Work instructions
Copy the data exactly, keeping every line intact.

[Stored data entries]
---*---

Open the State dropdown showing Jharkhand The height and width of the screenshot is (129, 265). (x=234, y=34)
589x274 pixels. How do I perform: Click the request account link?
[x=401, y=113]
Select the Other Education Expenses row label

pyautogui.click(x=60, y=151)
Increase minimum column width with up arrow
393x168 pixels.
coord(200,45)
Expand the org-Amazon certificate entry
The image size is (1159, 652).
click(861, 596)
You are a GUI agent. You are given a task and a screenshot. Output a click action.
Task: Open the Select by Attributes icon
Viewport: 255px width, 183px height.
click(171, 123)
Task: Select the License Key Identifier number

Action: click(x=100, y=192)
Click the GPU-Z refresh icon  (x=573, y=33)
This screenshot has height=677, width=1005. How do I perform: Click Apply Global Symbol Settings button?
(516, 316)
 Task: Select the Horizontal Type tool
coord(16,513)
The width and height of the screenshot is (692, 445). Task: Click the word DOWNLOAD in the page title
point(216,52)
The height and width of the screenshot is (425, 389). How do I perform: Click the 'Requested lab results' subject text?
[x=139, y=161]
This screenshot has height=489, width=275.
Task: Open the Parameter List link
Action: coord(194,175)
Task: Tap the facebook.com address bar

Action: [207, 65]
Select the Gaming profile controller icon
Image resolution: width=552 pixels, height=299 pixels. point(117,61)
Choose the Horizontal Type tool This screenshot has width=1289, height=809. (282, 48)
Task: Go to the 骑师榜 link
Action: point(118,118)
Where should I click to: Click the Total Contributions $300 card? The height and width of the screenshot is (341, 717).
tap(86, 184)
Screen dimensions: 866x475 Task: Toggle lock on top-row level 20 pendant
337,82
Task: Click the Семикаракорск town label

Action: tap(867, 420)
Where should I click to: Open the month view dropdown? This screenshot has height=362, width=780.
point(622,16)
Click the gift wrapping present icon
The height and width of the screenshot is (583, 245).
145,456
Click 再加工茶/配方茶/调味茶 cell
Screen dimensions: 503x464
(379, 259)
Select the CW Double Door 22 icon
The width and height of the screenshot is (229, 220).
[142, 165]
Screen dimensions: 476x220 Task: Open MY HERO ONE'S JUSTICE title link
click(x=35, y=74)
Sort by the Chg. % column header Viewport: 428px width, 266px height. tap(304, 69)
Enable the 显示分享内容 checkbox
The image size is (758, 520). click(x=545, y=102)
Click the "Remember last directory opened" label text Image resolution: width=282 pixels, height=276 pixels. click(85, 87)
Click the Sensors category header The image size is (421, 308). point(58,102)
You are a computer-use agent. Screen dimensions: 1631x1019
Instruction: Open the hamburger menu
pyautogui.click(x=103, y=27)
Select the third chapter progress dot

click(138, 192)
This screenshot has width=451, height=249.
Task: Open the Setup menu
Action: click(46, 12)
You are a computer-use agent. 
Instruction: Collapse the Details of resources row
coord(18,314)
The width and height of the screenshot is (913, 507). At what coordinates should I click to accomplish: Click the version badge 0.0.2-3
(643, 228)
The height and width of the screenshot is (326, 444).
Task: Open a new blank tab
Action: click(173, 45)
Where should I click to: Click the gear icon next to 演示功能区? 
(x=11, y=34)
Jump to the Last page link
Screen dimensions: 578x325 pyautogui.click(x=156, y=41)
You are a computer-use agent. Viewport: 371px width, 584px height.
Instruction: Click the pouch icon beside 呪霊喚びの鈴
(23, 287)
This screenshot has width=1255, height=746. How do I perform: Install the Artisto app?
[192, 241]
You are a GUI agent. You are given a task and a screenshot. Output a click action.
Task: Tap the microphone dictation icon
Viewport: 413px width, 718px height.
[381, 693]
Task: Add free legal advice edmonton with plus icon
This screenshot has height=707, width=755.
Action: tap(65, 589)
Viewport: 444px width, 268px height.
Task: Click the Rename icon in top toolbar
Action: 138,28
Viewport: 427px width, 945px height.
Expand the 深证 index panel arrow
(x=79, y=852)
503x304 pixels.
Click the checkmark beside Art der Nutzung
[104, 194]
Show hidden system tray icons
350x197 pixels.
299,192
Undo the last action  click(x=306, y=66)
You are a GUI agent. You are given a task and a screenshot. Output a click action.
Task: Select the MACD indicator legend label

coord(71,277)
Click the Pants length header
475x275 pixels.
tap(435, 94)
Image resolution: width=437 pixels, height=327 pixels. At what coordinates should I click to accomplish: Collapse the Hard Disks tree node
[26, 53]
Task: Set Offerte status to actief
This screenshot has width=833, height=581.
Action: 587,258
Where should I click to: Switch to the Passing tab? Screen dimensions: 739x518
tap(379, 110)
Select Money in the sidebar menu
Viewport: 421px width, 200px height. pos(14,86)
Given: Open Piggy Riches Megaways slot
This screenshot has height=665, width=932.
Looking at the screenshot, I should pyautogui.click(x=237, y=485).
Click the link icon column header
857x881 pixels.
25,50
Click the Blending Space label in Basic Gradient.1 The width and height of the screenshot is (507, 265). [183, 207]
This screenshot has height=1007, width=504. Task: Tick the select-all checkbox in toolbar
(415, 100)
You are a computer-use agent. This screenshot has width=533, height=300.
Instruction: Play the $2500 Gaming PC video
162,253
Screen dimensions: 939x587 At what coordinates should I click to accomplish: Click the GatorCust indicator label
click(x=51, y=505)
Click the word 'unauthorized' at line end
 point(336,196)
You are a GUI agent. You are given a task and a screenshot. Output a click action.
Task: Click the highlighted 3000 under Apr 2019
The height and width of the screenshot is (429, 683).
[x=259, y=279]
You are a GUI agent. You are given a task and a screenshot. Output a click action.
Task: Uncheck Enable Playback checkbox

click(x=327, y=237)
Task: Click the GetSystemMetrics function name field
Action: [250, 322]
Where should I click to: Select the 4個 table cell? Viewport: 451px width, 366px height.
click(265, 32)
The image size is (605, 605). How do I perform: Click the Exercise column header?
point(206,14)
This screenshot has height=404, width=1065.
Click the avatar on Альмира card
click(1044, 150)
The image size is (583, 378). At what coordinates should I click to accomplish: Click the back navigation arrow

---*---

Answer space
Open the State dropdown showing Jharkhand The height and width of the screenshot is (129, 265). (x=234, y=34)
589x274 pixels. How do I perform: Click the request account link?
[x=401, y=113]
Select the Other Education Expenses row label

pyautogui.click(x=60, y=151)
Increase minimum column width with up arrow
393x168 pixels.
coord(200,45)
Expand the org-Amazon certificate entry
The image size is (1159, 652).
click(861, 596)
You are a GUI agent. You are given a task and a screenshot. Output a click action.
Task: Open the Select by Attributes icon
Viewport: 255px width, 183px height.
click(171, 123)
Task: Select the License Key Identifier number

Action: click(x=100, y=192)
Click the GPU-Z refresh icon  (x=573, y=33)
This screenshot has height=677, width=1005. How do I perform: Click Apply Global Symbol Settings button?
(516, 316)
 Task: Select the Horizontal Type tool
coord(16,513)
The width and height of the screenshot is (692, 445). Task: Click the word DOWNLOAD in the page title
point(216,52)
The height and width of the screenshot is (425, 389). How do I perform: Click the 'Requested lab results' subject text?
[x=139, y=161]
This screenshot has height=489, width=275.
Task: Open the Parameter List link
Action: coord(194,175)
Task: Tap the facebook.com address bar

Action: [207, 65]
Select the Gaming profile controller icon
Image resolution: width=552 pixels, height=299 pixels. point(117,61)
Choose the Horizontal Type tool This screenshot has width=1289, height=809. (282, 48)
Task: Go to the 骑师榜 link
Action: point(118,118)
Where should I click to: Click the Total Contributions $300 card? The height and width of the screenshot is (341, 717).
tap(86, 184)
Screen dimensions: 866x475 Task: Toggle lock on top-row level 20 pendant
337,82
Task: Click the Семикаракорск town label

Action: tap(867, 420)
Where should I click to: Open the month view dropdown? This screenshot has height=362, width=780.
point(622,16)
Click the gift wrapping present icon
The height and width of the screenshot is (583, 245).
145,456
Click 再加工茶/配方茶/调味茶 cell
Screen dimensions: 503x464
(379, 259)
Select the CW Double Door 22 icon
The width and height of the screenshot is (229, 220).
[142, 165]
Screen dimensions: 476x220 Task: Open MY HERO ONE'S JUSTICE title link
click(x=35, y=74)
Sort by the Chg. % column header Viewport: 428px width, 266px height. tap(304, 69)
Enable the 显示分享内容 checkbox
The image size is (758, 520). click(x=545, y=102)
Click the "Remember last directory opened" label text Image resolution: width=282 pixels, height=276 pixels. click(85, 87)
Click the Sensors category header The image size is (421, 308). point(58,102)
You are a computer-use agent. Screen dimensions: 1631x1019
Instruction: Open the hamburger menu
pyautogui.click(x=103, y=27)
Select the third chapter progress dot

click(138, 192)
This screenshot has width=451, height=249.
Task: Open the Setup menu
Action: click(46, 12)
You are a computer-use agent. 
Instruction: Collapse the Details of resources row
coord(18,314)
The width and height of the screenshot is (913, 507). At what coordinates should I click to accomplish: Click the version badge 0.0.2-3
(643, 228)
The height and width of the screenshot is (326, 444).
Task: Open a new blank tab
Action: click(173, 45)
Where should I click to: Click the gear icon next to 演示功能区? 
(x=11, y=34)
Jump to the Last page link
Screen dimensions: 578x325 pyautogui.click(x=156, y=41)
You are a computer-use agent. Viewport: 371px width, 584px height.
Instruction: Click the pouch icon beside 呪霊喚びの鈴
(23, 287)
This screenshot has width=1255, height=746. How do I perform: Install the Artisto app?
[192, 241]
You are a GUI agent. You are given a task and a screenshot. Output a click action.
Task: Tap the microphone dictation icon
Viewport: 413px width, 718px height.
[381, 693]
Task: Add free legal advice edmonton with plus icon
This screenshot has height=707, width=755.
Action: tap(65, 589)
Viewport: 444px width, 268px height.
Task: Click the Rename icon in top toolbar
Action: 138,28
Viewport: 427px width, 945px height.
Expand the 深证 index panel arrow
(x=79, y=852)
503x304 pixels.
Click the checkmark beside Art der Nutzung
[104, 194]
Show hidden system tray icons
350x197 pixels.
299,192
Undo the last action  click(x=306, y=66)
You are a GUI agent. You are given a task and a screenshot. Output a click action.
Task: Select the MACD indicator legend label

coord(71,277)
Click the Pants length header
475x275 pixels.
tap(435, 94)
Image resolution: width=437 pixels, height=327 pixels. At what coordinates should I click to accomplish: Collapse the Hard Disks tree node
[26, 53]
Task: Set Offerte status to actief
This screenshot has width=833, height=581.
Action: 587,258
Where should I click to: Switch to the Passing tab? Screen dimensions: 739x518
tap(379, 110)
Select Money in the sidebar menu
Viewport: 421px width, 200px height. pos(14,86)
Given: Open Piggy Riches Megaways slot
This screenshot has height=665, width=932.
Looking at the screenshot, I should pyautogui.click(x=237, y=485).
Click the link icon column header
857x881 pixels.
25,50
Click the Blending Space label in Basic Gradient.1 The width and height of the screenshot is (507, 265). [183, 207]
This screenshot has height=1007, width=504. Task: Tick the select-all checkbox in toolbar
(415, 100)
You are a computer-use agent. This screenshot has width=533, height=300.
Instruction: Play the $2500 Gaming PC video
162,253
Screen dimensions: 939x587 At what coordinates should I click to accomplish: Click the GatorCust indicator label
click(x=51, y=505)
Click the word 'unauthorized' at line end
 point(336,196)
You are a GUI agent. You are given a task and a screenshot. Output a click action.
Task: Click the highlighted 3000 under Apr 2019
The height and width of the screenshot is (429, 683).
[x=259, y=279]
You are a GUI agent. You are given a task and a screenshot. Output a click action.
Task: Uncheck Enable Playback checkbox

click(x=327, y=237)
Task: Click the GetSystemMetrics function name field
Action: [250, 322]
Where should I click to: Select the 4個 table cell? Viewport: 451px width, 366px height.
click(265, 32)
The image size is (605, 605). How do I perform: Click the Exercise column header?
point(206,14)
This screenshot has height=404, width=1065.
Click the avatar on Альмира card
click(1044, 150)
The image size is (583, 378). At what coordinates should I click to accomplish: Click the back navigation arrow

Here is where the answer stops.